Ataraxis is the term used to describe the absence of mental stress or anxiety. And I feel both stress and anxiety, pretty often. Change, lack of control, uncertainty and pressure are the few contributing factors that trigger some of the stresses and the worries that will consume me. For what can feel like forever, and then some. But just as Zou Yan- an early philosopher believed within the good there is bad, and within the bad there is good. Balance is what I need to make up for the instability within my life and music is the equilibrium. Classical, jazz, rhythm and blues, roots reggae and korean popular music are the prominent musical genres that bring me to the state of “ataraxis.”

Organizing

“Change” is a frequent source that links to the stresses in my life. When change occurs in my life I organize my environment. The differences that change brings within my life become balanced with the things that I know, the things that I am familiar with. I am able to channel the peace that lies within me as I start to gain control of aspects in my life. I begin to gain control as I organize the things that I am surrounded by whether these be clothing items, creating to do lists or meal- planning for the upcoming days. As organization alone does not balance out the disproportions in my life I turn to music, to balance all the imbalances. “Je te laisserai des mots” by Patrick Watson is the type of song that you listen to and feel the weights of the world lift off your shoulders in an instant.
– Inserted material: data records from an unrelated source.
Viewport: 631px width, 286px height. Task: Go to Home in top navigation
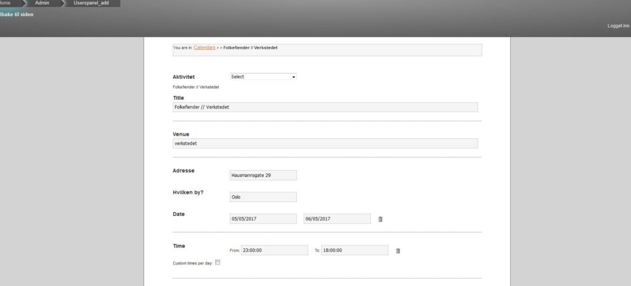click(x=7, y=3)
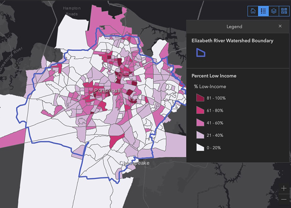The height and width of the screenshot is (208, 291).
Task: Click the Hampton Roads map label
Action: click(x=71, y=11)
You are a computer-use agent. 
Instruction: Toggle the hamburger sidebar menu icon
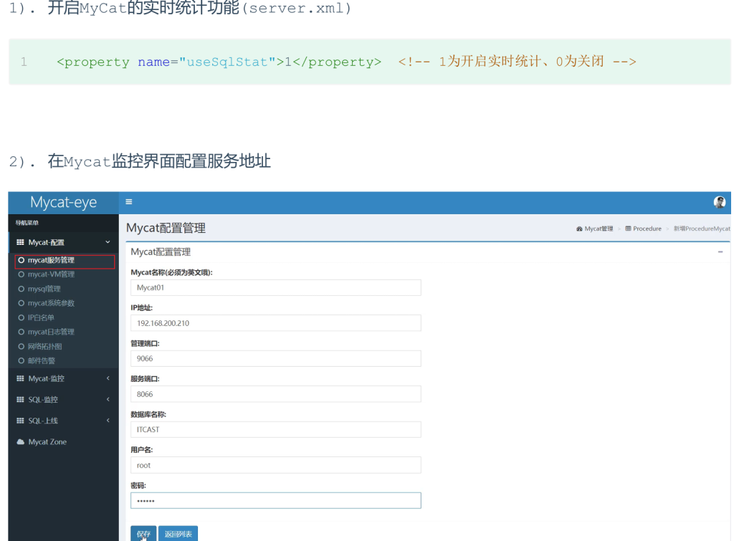click(x=129, y=203)
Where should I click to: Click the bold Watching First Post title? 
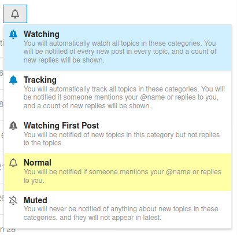click(61, 126)
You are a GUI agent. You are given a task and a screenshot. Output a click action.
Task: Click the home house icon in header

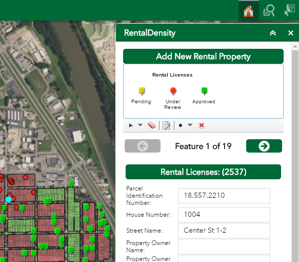(x=248, y=11)

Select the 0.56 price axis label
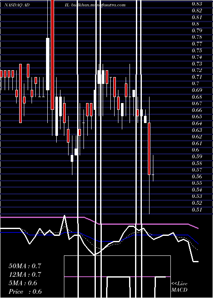(197, 176)
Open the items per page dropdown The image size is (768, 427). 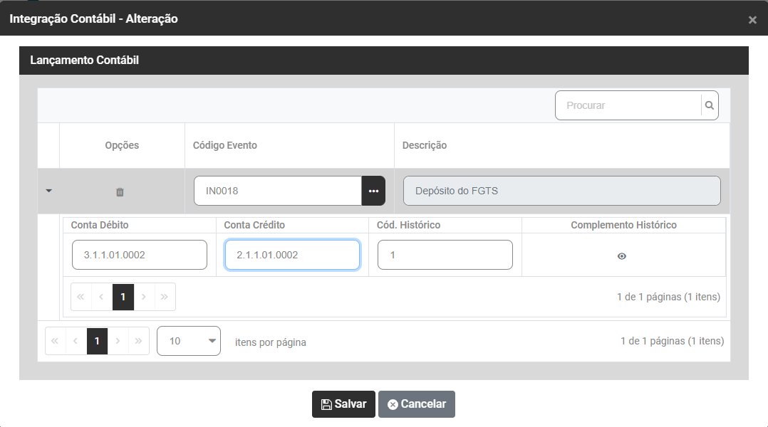click(189, 341)
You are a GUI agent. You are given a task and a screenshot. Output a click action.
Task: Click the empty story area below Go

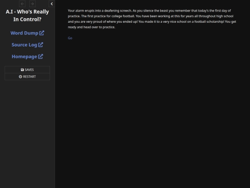(152, 112)
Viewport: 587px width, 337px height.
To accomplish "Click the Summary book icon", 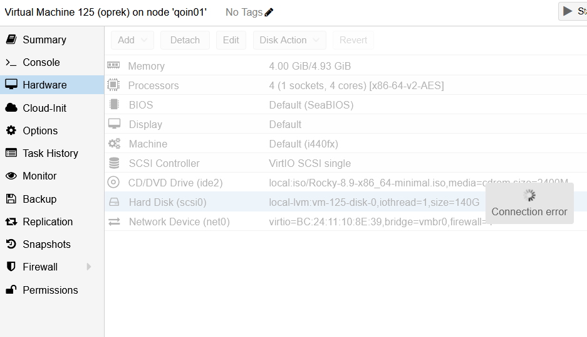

The song that brings you so much peace you forget that you have ever known distress. Along with the soft tones that Patrick incorporates within his song he puts a focus and an emphasis on the piano which is used as this song's prominent instrument.

Writing

“Agnostophobia”- the fear of the unknown. Chest pains, hyperventilation, muscle tension and sweating. These profound physical features consume me at the times that I worry about the things that I do not know, the things that I am uncertain about. Feeling uncertain has caused me to become overwhelmed by feelings of stress and anxiety which have essentially prevented me from reaching the state of “ataraxis.” In the midst of the chaos and emotional turmoil that I tend to feel surrounded by, I write. Writing helps me focus on the things that I know, the things that I am certain about. The pen that I hold, the keys that I type with, the thoughts that are reflected through my words they ease the uneasiness. As I write I listen to varying genres of music to help keep me relaxed. A personal favourite being “instagram” by DEAN the melody, the rhythm, the instruments, the harmonies, the tempos and the lyrics that construct this song hold such transformative power that causes me the brief escape from reality that I need.

Walking

“Perfectionism” is the refusal to accept any standard less than that of perfection. As a perfectionist myself I constantly feel an immense amount of pressure from others, society and myself to be “perfect.” It is important that I establish healthy habits and routines that will draw me closer to feeling tranquil and for this reason I take walks. When I am walking it is essential that I listen to the song “Transform” by Daniel Caesar and Charlotte Day Wilson. The natural slow tempo that this song has causes me to feel soothed and relaxed. Coincidental to the song's title “transform” this song does just that same thing to my body. This song boosts my endorphins as the hormones and the chemicals throughout my body release. Which ultimately reduces feelings of pressure and re-establishes peace.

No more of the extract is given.